- [TO DO]:
Print the records below verbatim.

- [SUPPLIED ENTRIES]:
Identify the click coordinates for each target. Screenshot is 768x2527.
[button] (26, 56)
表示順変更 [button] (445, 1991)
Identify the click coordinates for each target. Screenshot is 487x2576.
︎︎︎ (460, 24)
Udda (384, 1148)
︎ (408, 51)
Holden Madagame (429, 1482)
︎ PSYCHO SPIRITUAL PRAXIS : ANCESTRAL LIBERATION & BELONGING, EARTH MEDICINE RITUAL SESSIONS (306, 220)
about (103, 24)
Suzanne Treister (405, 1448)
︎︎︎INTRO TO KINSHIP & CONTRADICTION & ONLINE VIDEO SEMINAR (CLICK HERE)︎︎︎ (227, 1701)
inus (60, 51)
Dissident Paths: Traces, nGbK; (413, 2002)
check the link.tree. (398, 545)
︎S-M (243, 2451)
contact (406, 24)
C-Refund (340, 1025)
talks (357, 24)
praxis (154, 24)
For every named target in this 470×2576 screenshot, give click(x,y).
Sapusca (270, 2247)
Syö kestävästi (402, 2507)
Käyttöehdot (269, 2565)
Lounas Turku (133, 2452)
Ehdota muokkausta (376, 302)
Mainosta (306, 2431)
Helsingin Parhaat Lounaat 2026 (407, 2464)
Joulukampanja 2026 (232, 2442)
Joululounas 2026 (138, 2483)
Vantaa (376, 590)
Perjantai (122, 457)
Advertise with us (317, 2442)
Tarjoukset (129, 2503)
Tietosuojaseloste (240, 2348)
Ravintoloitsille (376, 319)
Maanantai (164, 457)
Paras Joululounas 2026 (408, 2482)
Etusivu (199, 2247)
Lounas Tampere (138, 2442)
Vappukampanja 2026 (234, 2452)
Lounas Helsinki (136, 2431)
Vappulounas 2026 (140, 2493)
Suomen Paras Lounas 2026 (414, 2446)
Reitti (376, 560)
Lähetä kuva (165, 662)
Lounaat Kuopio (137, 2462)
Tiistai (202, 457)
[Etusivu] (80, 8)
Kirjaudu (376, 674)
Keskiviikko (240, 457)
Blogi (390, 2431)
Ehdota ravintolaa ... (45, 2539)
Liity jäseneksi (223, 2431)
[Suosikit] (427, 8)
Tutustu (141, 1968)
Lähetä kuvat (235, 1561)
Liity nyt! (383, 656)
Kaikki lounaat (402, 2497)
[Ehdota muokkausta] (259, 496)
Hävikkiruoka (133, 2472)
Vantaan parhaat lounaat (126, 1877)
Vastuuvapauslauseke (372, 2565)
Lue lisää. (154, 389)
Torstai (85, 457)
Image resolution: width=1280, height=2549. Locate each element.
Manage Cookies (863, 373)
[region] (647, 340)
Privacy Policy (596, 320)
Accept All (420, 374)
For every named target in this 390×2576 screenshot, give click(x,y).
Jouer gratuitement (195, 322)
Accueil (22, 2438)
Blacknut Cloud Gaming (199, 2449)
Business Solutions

- [TASK OUTPUT]:
Identify the click coordinates for each target. Screenshot is 768x2527.
[button] (26, 56)
表示順変更 [button] (445, 1991)
Identify the click coordinates for each target. Screenshot is 487x2576.
︎︎︎ (460, 24)
Udda (384, 1148)
︎ (408, 51)
Holden Madagame (429, 1482)
︎ PSYCHO SPIRITUAL PRAXIS : ANCESTRAL LIBERATION & BELONGING, EARTH MEDICINE RITUAL SESSIONS (306, 220)
about (103, 24)
Suzanne Treister (405, 1448)
︎︎︎INTRO TO KINSHIP & CONTRADICTION & ONLINE VIDEO SEMINAR (CLICK HERE)︎︎︎ (227, 1701)
inus (60, 51)
Dissident Paths: Traces, nGbK; (413, 2002)
check the link.tree. (398, 545)
︎S-M (243, 2451)
contact (406, 24)
C-Refund (340, 1025)
talks (357, 24)
praxis (154, 24)
For every named target in this 470×2576 screenshot, give click(x,y).
Sapusca (270, 2247)
Syö kestävästi (402, 2507)
Käyttöehdot (269, 2565)
Lounas Turku (133, 2452)
Ehdota muokkausta (376, 302)
Mainosta (306, 2431)
Helsingin Parhaat Lounaat 2026 (407, 2464)
Joulukampanja 2026 (232, 2442)
Joululounas 2026 (138, 2483)
Vantaa (376, 590)
Perjantai (122, 457)
Advertise with us (317, 2442)
Tarjoukset (129, 2503)
Tietosuojaseloste (240, 2348)
Ravintoloitsille (376, 319)
Maanantai (164, 457)
Paras Joululounas 2026 (408, 2482)
Etusivu (199, 2247)
Lounas Tampere (138, 2442)
Vappukampanja 2026 (234, 2452)
Lounas Helsinki (136, 2431)
Vappulounas 2026 (140, 2493)
Suomen Paras Lounas 2026 (414, 2446)
Reitti (376, 560)
Lähetä kuva (165, 662)
Lounaat Kuopio (137, 2462)
Tiistai (202, 457)
[Etusivu] (80, 8)
Kirjaudu (376, 674)
Keskiviikko (240, 457)
Blogi (390, 2431)
Ehdota ravintolaa ... (45, 2539)
Liity jäseneksi (223, 2431)
[Suosikit] (427, 8)
Tutustu (141, 1968)
Lähetä kuvat (235, 1561)
Liity nyt! (383, 656)
Kaikki lounaat (402, 2497)
[Ehdota muokkausta] (259, 496)
Hävikkiruoka (133, 2472)
Vantaan parhaat lounaat (126, 1877)
Vastuuvapauslauseke (372, 2565)
Lue lisää. (154, 389)
Torstai (85, 457)
Image resolution: width=1280, height=2549. Locate each element.
Manage Cookies (863, 373)
[region] (647, 340)
Privacy Policy (596, 320)
Accept All (420, 374)
For every named target in this 390×2576 screenshot, give click(x,y).
Jouer gratuitement (195, 322)
Accueil (22, 2438)
Blacknut Cloud Gaming (199, 2449)
Business Solutions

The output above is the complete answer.